*Written problem*. In the Beqaa Valley cycling post below, rewrite the passage that opens with the words "My chica pointed" and closes with "to the bathroom!", renaming "Beqaa Valley" to "Bekaa Valley" throughout.
** Start of Source **
Riding the Beqaa Valley...








An other beautiful sunny day!

My face and shoulders have already suffered a few sunburns from the past days cycling and my sunglasses have left horrible tan marks on my face: very red nose and cheeks and very white circles around my eyes.
“Pray not to meet the man of your life today!” joked one of the chicas.
Oh he’d better not show up today if he doesn’t want to take to his heels…Even my super-powerful Glam Bronze powder has become helpless!
But then...if he’s really “the man of my life”, shouldn’t he love me just the way I am? With my sunburns, red nose and horrible tan marks?
Girls’ morning talks :-)
My chica pointed at her watch to stop my romantic thinking: we were late (as usual).
“You will have plenty of time to elaborate on the “man of your life” theory while riding through the Beqaa Valley today!”

Lebanon’s major farming region and agricultural source, the Beqaa Valley is famous for its vineyards and some of its wineries’ history goes back as far as 6000 years.

We started the ride from Kab Elias, the 3rd most important city of the Beqaa after Zahlé and Baalbek and a clearly pro-March 14 Alliance town, with blue ribbons (the emblematic colour of the movement) and portraits of former Sunni Prime Minister Rafic El Hariri everywhere.Politics again!

We enjoyed an other yummy home-made breakfast prepared by Kab Elias women, a Dabkeh spectacle performed by children (the population of Kab Elias is very young, 60% are under 25) and…a 150 women-line to get to the bathroom!
** End of Source **
** Start of Extracted material **
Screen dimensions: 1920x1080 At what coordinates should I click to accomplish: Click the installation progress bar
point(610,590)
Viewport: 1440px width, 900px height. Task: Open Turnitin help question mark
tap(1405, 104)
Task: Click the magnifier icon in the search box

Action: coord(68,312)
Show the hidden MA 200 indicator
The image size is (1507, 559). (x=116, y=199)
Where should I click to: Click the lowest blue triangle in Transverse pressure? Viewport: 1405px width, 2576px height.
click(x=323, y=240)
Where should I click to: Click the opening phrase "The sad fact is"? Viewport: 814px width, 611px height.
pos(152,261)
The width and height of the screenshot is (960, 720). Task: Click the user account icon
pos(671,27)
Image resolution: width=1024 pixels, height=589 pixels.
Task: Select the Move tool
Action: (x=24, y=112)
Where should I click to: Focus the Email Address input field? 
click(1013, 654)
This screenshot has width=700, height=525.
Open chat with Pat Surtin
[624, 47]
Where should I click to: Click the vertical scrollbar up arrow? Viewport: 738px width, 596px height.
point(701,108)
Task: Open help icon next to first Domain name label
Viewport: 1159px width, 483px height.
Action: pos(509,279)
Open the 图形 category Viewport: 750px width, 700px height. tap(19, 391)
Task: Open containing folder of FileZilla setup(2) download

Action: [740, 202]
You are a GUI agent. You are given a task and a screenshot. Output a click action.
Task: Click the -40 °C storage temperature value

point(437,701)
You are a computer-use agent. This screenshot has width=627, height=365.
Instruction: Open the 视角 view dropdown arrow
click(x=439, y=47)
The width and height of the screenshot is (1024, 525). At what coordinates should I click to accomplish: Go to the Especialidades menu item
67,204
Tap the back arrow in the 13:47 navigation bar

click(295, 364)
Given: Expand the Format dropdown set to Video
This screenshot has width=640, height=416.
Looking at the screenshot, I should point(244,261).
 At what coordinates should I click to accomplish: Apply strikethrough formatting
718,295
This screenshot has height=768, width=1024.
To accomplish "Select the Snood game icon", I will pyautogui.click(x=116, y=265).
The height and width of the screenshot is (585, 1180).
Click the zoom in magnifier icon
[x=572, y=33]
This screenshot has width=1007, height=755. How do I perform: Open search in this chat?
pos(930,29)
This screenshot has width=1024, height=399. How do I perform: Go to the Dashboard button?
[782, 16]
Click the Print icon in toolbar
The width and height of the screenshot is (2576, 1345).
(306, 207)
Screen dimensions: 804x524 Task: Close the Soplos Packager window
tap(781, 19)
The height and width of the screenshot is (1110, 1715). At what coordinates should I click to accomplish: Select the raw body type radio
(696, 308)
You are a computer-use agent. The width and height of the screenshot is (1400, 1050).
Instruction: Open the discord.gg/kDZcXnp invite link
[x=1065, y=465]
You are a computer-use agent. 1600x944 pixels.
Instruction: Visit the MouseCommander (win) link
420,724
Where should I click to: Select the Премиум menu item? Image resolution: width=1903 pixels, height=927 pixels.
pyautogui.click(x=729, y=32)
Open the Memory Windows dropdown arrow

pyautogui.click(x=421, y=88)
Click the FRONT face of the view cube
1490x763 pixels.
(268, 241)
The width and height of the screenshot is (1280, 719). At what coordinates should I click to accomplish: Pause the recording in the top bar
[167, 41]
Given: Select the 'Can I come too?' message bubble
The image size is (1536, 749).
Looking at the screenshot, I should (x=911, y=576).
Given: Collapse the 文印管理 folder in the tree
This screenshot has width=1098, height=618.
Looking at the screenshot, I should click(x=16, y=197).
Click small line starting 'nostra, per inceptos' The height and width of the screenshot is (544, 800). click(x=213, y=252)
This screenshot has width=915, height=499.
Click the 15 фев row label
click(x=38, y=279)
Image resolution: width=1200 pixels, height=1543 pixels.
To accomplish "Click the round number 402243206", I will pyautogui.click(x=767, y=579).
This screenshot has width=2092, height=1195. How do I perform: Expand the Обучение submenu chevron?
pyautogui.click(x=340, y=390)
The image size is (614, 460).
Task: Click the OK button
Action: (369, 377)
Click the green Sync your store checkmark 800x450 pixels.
** End of Extracted material **
*Output of the exercise*.
My chica pointed at her watch to stop my romantic thinking: we were late (as usual).
“You will have plenty of time to elaborate on the “man of your life” theory while riding through the Bekaa Valley today!”

Lebanon’s major farming region and agricultural source, the Bekaa Valley is famous for its vineyards and some of its wineries’ history goes back as far as 6000 years.

We started the ride from Kab Elias, the 3rd most important city of the Beqaa after Zahlé and Baalbek and a clearly pro-March 14 Alliance town, with blue ribbons (the emblematic colour of the movement) and portraits of former Sunni Prime Minister Rafic El Hariri everywhere.Politics again!

We enjoyed an other yummy home-made breakfast prepared by Kab Elias women, a Dabkeh spectacle performed by children (the population of Kab Elias is very young, 60% are under 25) and…a 150 women-line to get to the bathroom!